- “Long COVID” can be considered a disability under the Americans with Disabilities Act, President Joe Biden said Monday.
- “Many Americans who appear to be recovering from the virus are still facing ongoing challenges such as breathing problems, brain fog, chronic pain and fatigue,” Biden said in a 31st speech. “These conditions can sometimes escalate to a disability.”
- The president said his government is working with agencies to ensure workers with persistent COVID symptoms “have access to the rights and resources provided by ADA.”
The Biden government released several resources on COVID’s long-term interaction with the ADA in addition to the president’s announcement. Among them the US Department of Health published guidance It is said that long-term COVID is considered a disability under Titles II and III of the ADA “if it significantly restricts one or more important life activities” – the threshold the law uses to define any disability.
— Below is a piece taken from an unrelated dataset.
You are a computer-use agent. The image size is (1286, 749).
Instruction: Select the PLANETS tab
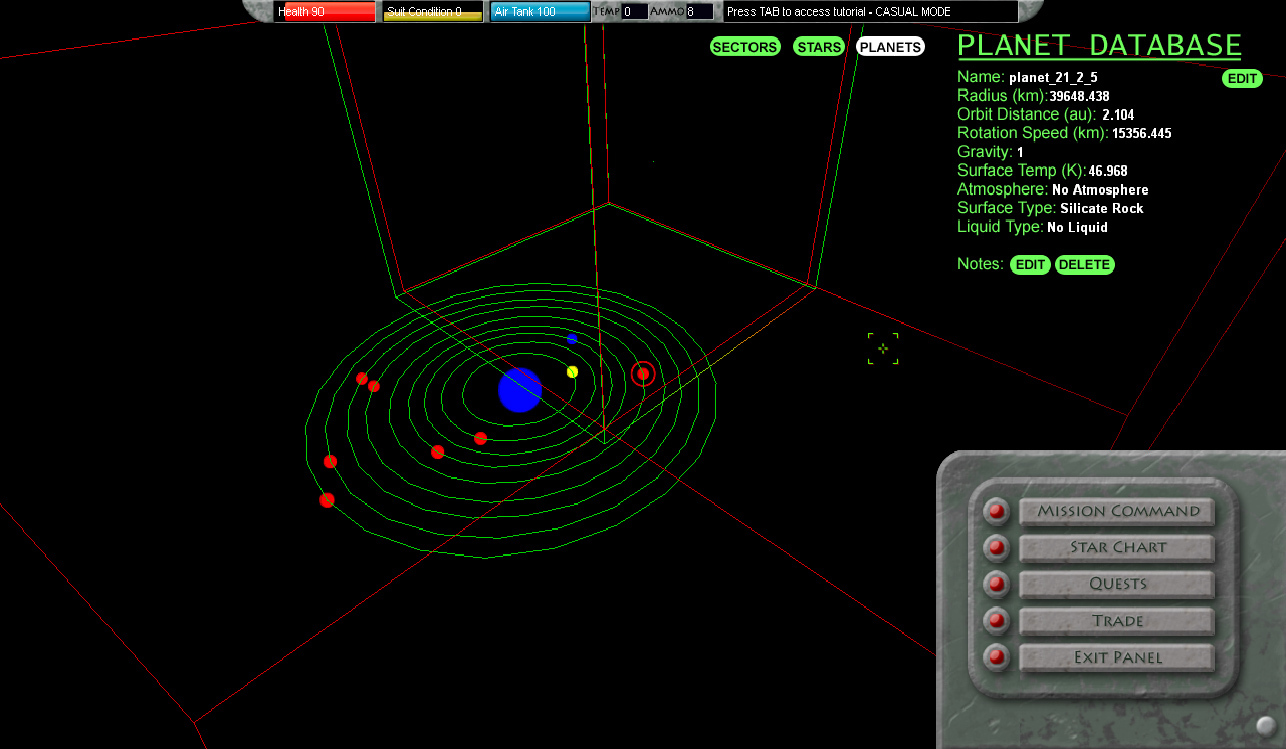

HHS offered several circumstances under which a long COVID can severely limit an important life activity. Long-term coronavirus symptoms can interfere with breathing, eating, or thinking – all major life activities. People whose COVID-related illnesses are classified as disabilities are entitled to the same protection as anyone else with a disability, HHS said.
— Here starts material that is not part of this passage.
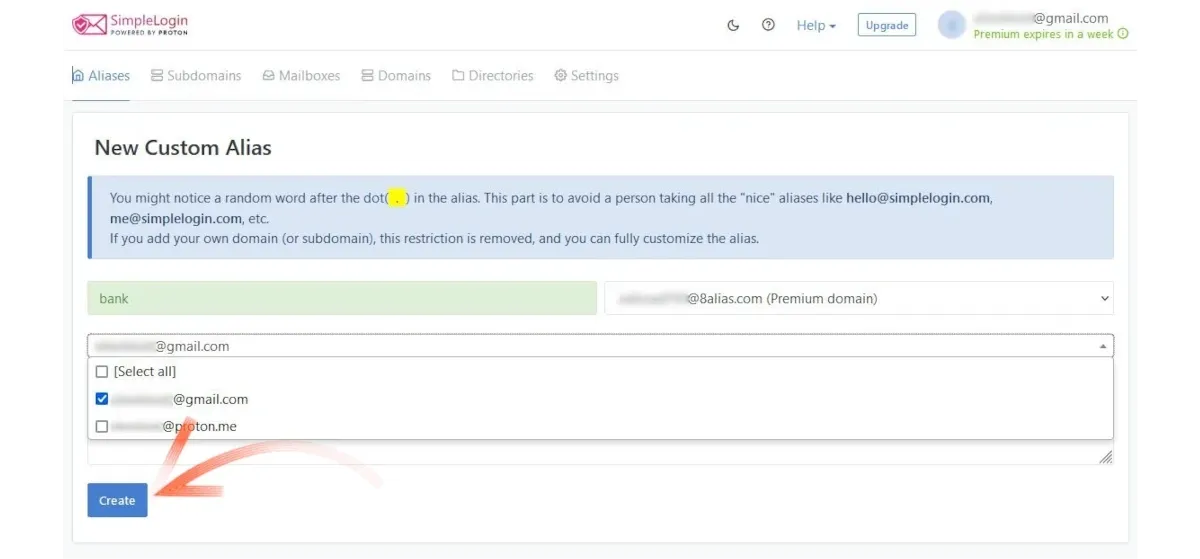
Task: Check the Select all checkbox
Action: pos(102,372)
The guidelines did not apply to Title I of the ADA, which regulates employment in the private sector. The U.S. Equal Opportunities Commission, which enforces Title I, did not issue a statement on Biden’s announcement or long weighed COVID, but it uses the same HHS standard that is referenced when defining disabilities.
Long-term COVID affects between 10 and 30% of people who have contracted the virus. according to reporting from the Wall Street Journal. This number includes those who have had mild or asymptomatic infections.